Напомню, Григорий Федорович Ильин (1914–1985) – один из авторов «Всемирной истории», и, конечно, именно об этом компромиссе в науке я говорил как о в значительной мере неизбежной, но роковой вехе для советской историографии. Пойдя на этот компромисс один раз, Ильин продолжал идти по этому пути и далее, при написании других обобщающих работ[566]

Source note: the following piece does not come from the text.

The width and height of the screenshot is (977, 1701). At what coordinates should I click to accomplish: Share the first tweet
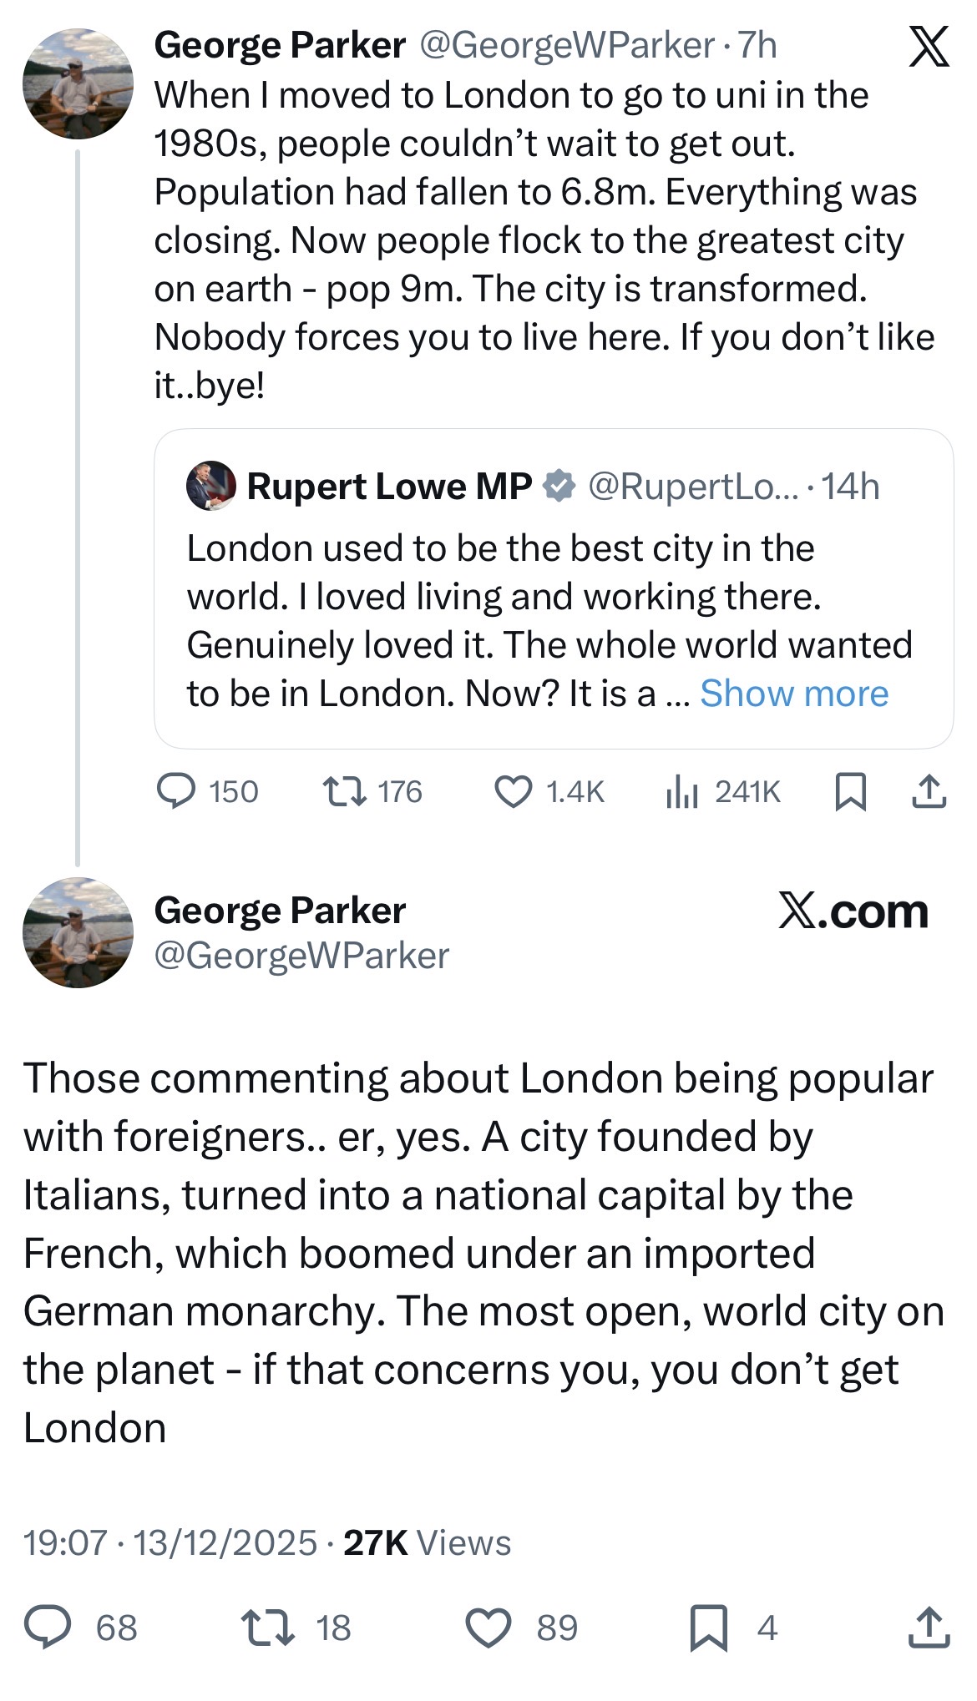pos(929,791)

. Причем в этой истории особенно важно то, что она показывает: лояльность доминирующему типу историописания не была равна лояльности политическому режиму, то есть исходила уже из взглядов и опасений, сложившихся в самой исторической науке. И поэтому в последнее советское двадцатилетие тенденция ренессанса шаткого компромисса того образа древности, который сложился в середине 1950‐х гг., стала чуть ли не ведущей в мейнстриме. Говорить о том, что, несмотря на все обсуждения и споры, базовые положения советской науке о древности, открытые в период ее становления, не были подорваны, а в лучшем случае уточнены, стало абсолютно нормально[567].В общем и целом это создавало впечатление вечности и нерушимости устоев ведущей теории, а попытки бомбардировки ее со стороны периферии оценивались как заранее обреченные на неудачу и тем самым оказывающиеся чем-то вроде развлечения для интересующихся.

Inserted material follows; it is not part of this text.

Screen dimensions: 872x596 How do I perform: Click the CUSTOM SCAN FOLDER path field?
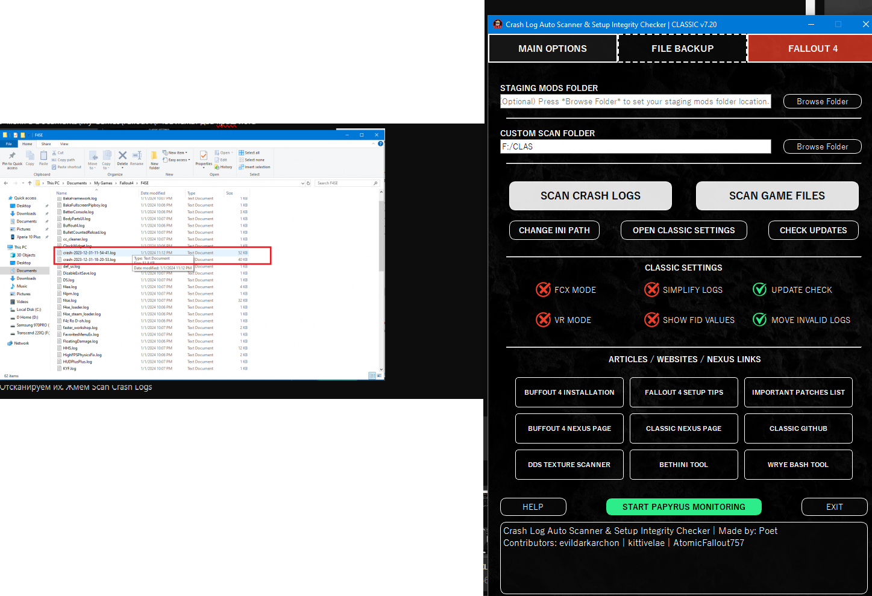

За только что обрисованной и, возможно, главной тенденцией проявились остальные, которые я перечислю в этой главе, чтобы в дальнейшем изложении уже опираться на эту общую характеристику.

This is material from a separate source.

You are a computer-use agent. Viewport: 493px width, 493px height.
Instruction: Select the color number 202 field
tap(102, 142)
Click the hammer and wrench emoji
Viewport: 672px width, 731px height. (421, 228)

В отношении провинциальной науки обозначились тенденции иерархизации и частичной маргинализации. Первая тенденция была связана со становлением провинциальных центров науки, которые теперь являются точками притяжения для более мелких городов в провинции. Благодаря любезности Г. П. Мягкова я могу сослаться в качестве примера на несколько писем 1967–1969 гг. от Надежды Степановны Талашовой (1942–2000) к А. С. Шофману. Это достаточно типичный отрывок из переписки начинающего ученого с научным руководителем, где сочетается краткая информация об общих знакомых (Талашова тогда работала в Ижевске), отчет о проделанной работе и планах публикаций, а также некоторые личные сведения примерно в таком духе: «Итак, что я сделала в Москве? И много, и мало. Конечно, я не выполнила своего обещания и сбежала из Москвы раньше намеченного срока: не выдержало материнское сердце, да и трудно было решить вопрос с жильем». И далее, после рассказа о добытом в командировке материале по немецкой историографии похода Александра: «В общем, Аркадий Семенович, слезно умоляю, возьмите меня в аспирантуру хотя бы через год: материал собираю, в тему вхожу, но занимаюсь урывками, совсем закрутилась, заедает работа и домашнее хозяйство» (письмо от 24 апреля 1969 г. из личного архива Г. П. Мягкова). И конечно, в разных письмах Талашова интересуется судьбой «античного семинара» в Казани – для нее это часть идентификации, которая объединяет ее с другими участниками кружка, даже если они уже отдалены сотнями километров (в данном случае – более 300 км).
Понятно, что источником притяжения здесь пока еще больше предстает Шофман, но уже и Казань как антиковедческий центр, хотя, конечно, без работы в Москве написание диссертации было невозможным. Как можно увидеть, иерархия научных центров становится более сложной. И что важно, примеры такого ее выстраивания в это время были далеко не единичными.
Вторая тенденция была связана с продолжением того процесса, который рассматривался в предыдущей части: провинциальная наука имела некоторые возможности для высказывания иначе сформулированных мнений, которые могли порождать собственную субтрадицию и тем самым превращать провинцию не просто в периферию, а в периферию в виде особого центра с производством собственных смыслов, иногда слабо или чисто формально соотнесенных со смыслами мейнстрима. Общеизвестный (хотя и не относящийся к историографии) пример такого явления – Тартуская школа семиотики. Что касается истории древности, то в ней эта тенденция была гораздо слабее выражена, особенно в начале периода. Тем не менее она проявляется в исследованиях раннего христианства и иудаизма в Минске, формировании центра востоковедения в Тбилиси (Г. А. Меликишвили). Эта тенденция по понятным причинам перекликается также с более общей тенденцией к междисциплинарности, которая обозначилась в советской исторической науке: на стыке дисциплин проще было искать новые смыслы, которые становится все проблематичнее черпать из мейнстримной историографии.